Thoughts on the magazine content
Tuesday, November 26, 2013
The North of England Woodworking Show in Harrogate last weekend was a fun show to attend and demonstrate at. Lots of questions were asked, not only about the demonstrations but also about the magazine. Such conversations really do highlight the eclectic views and aspects in terms of what people are tackling. I love the interaction and feedback. I also love the passion and desire to learn from everyone who takes the time to talk to interact - I will always do what I can to help.
My job as Editor is really a facilitator and my role is to organise and try to accommodate everyone’s wishes in the magazine and on our website. Now, as you can imagine, there are often conflicting requests and that means I am not able to bring about all requests in their entirety all the time. One person wanted to have the magazine only deal with natural-edge work – specifically wet work - and one person only wanted ever to see British timbers and the articles written by British people. The list of requests goes on. One chap said he didn’t mind reading about anything related to turning at all. He said he wasn’t at the stage of being able to do everything shown, but found it interesting and picked what he wanted from each article and kept the rest for later on if he wanted to go down that route. That is a balanced view if ever there was one!

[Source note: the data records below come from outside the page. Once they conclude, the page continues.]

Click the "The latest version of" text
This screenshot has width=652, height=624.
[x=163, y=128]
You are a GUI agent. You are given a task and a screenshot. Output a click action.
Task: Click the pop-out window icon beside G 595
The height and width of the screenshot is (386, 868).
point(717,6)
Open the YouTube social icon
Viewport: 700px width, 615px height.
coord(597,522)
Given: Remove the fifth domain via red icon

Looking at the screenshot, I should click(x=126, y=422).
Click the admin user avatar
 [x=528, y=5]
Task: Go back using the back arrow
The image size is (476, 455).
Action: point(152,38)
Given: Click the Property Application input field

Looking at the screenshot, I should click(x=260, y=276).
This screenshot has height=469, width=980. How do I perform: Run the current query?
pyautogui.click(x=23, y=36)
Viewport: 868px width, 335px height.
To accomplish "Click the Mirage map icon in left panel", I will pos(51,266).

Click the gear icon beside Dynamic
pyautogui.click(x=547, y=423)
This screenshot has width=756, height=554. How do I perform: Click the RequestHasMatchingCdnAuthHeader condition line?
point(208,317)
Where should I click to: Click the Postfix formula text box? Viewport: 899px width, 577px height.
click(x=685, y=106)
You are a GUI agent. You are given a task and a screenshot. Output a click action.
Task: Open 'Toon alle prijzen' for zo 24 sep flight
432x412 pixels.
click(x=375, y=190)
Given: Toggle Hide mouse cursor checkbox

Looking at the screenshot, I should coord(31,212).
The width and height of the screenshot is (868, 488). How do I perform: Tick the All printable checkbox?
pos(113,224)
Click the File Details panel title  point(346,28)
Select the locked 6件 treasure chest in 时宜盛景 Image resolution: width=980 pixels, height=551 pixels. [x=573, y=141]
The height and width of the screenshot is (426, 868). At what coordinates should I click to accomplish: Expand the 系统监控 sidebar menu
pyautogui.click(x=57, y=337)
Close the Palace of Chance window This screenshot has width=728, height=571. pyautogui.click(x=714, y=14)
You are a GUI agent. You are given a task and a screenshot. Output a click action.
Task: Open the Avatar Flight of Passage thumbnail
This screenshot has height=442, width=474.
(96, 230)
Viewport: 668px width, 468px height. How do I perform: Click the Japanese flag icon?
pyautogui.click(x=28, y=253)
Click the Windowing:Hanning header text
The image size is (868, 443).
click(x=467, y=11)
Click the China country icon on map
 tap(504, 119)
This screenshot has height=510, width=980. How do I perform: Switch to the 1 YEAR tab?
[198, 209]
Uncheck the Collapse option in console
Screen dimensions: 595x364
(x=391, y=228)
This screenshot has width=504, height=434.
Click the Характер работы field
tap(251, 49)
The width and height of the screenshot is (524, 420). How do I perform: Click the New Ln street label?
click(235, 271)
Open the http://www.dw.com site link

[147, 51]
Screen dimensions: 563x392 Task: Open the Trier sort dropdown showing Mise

Most understood that turning is a broad church so to speak, and the magazine, while being created in the UK, sells a lot of copies abroad, too. With such a diverse readership, we need to cover many different aspects and elements in the magazine. Woodturning is growing and expanding all the time. That said, the magazine is but one element whereby people can access information. By its nature, it has a limited number of pages to achieve an end result, which hopefully provides something for everyone most of the time. Yes, there is a lot in it, but when people wish to lock into or explore specific routes, one also needs to go to other areas to gain knowledge, too. Books, DVDs, websites and forums, etc. play a part. Often as people develop their skills and likes, the need for research is done outside of the woodturning arena, so to speak. Often involving architecture, history, glass, ceramics, culture, religion, cloth, printing, and the list goes on. The ability to take inspiration and explore further from these diverse routes is part of a rich and healthy appetite in our journey of development.
Have fun in your chosen journey and remember, keep an open mind and enjoy the experience. If we don’t make mistakes, then we never learn and remember to give yourself permission to make those mistakes. I have a whole pile of them in my workshop and I enjoyed every one.